This is a guest post from Gary Houchens, professor at the College of Education and Behavioral Sciences at Western Kentucky University.
One of America’s foremost scholars of school leadership and improvement is Joe Murphy, professor of education at Vanderbilt University. His 2012 book, Homeschooling in America: Capturing and Assessing the Movement, offers the most comprehensive look to date at one of the nation’s fastest-growing school choice options. Murphy’s book makes it clear that what we know – and don’t know – about homeschooling offers deep lessons for professional educators.
In his book, Murphy offers a thorough, detailed, and easy-to-read examination of existing research. American homeschooling is a movement skyrocketing in popularity (as many as 4% of school-aged children are now educated primarily at home). Murphy traces modern homeschooling to the democratic and free school movements of the ’60’s, though religious conservatives dominated the ranks of homeschoolers by the 1980’s.

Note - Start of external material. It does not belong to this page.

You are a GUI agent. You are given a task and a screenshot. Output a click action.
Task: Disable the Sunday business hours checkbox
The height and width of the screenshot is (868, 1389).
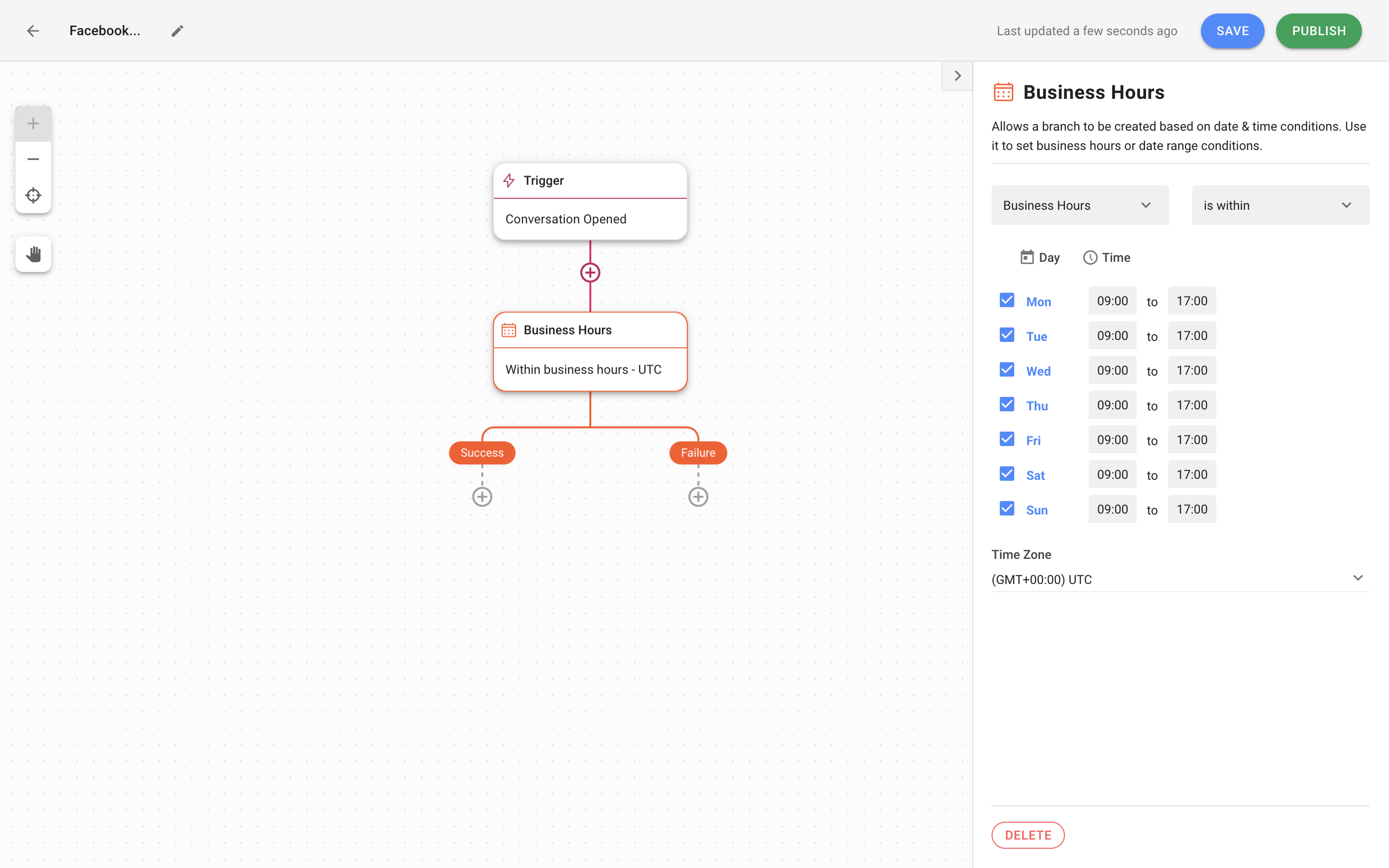(x=1007, y=509)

While today’s homeschoolers are largely demographically heterogeneous (white, middle class, religiously and politically conservative, and better educated than the average American family), as the movement has grown in popularity it also has become increasingly diverse, and secular homeschoolers also occupy an large and important segment of the homeschooling population.
1. Nonreligious homeschoolers tend to unschool.
Homeschoolers confess two typical motivations: a desire for more family time and an urge to pass on the family’s values. Most report a concern that their children will be harmed academically, socially, or spiritually by traditional schooling. And homeschoolers make pedagogical choices that are strongly associated with religious motivations (with religious-oriented homeschoolers tending toward more traditional approaches to teaching and learning) or non-religious ones (in which case families tend toward more student-centered methods, such as unschooling).
2. Data shows homeschooling does no harm.
Murphy provides a thoughtful overview of research on the effects of homeschooling, noting that the dearth of sophisticated, controlled studies prevents researchers from concluding that the same child learns more in a homeschooling environment than she would in a traditional school setting. However, data is clear that homeschooling does no harm in that, on a variety of measures, homeschooled children perform as well as their traditionally-school peers. On the other hand, numerous studies show that homeschooled children from families of color, and of lower incomes and educational levels, typically perform higher than demographically-similar peers in traditional schools.
3. Socialization is a non-issue: homeschooled children are fine.
The most common argument against homeschooling is that children are not be properly socialized. But Murphy presents research rejecting this hypothesis, demonstrating that based on multiple socialization measures, homeschooled children are adept socially, and in fact have higher levels of adult interaction and engage in more community-based activities.
4. Current schools don’t work. Homeschooling is a viable alternative.
Traditional schools fail because you cannot meet the needs of America’s diverse children through a one-size-fits-all, state-run monopoly on education. The central planning required for the government to deliver any public good (including education) requires standardization, which prohibits schools from tailoring learning to the needs and preferences of individual children and their families.
But the homeschooling movement demonstrates that children can be effectively educated without these structures, and without a vast, expensive cadre of professionally trained teachers and administrators.
5. The future of education is outside of traditional schools.
As more and more families demand educational options that address their values, academic preferences, and individual learning needs, the traditional structures of schooling will become largely irrelevant. Professional educators can use their considerable political clout to resist this inevitable demand (paternalistically insisting that they know better than families, and denying those families their desired choices), or they can embrace personalized learning, truly innovative models of instruction, and school choice.
The greatest educators in the 21st century will very likely not work in traditional schools. But that doesn’t mean there will be no place for professional educators. On the contrary, true educators will discover new venues by which to deliver the public good of education, and provide a far more meaningful learning experience for children than they were ever allowed in a traditional school.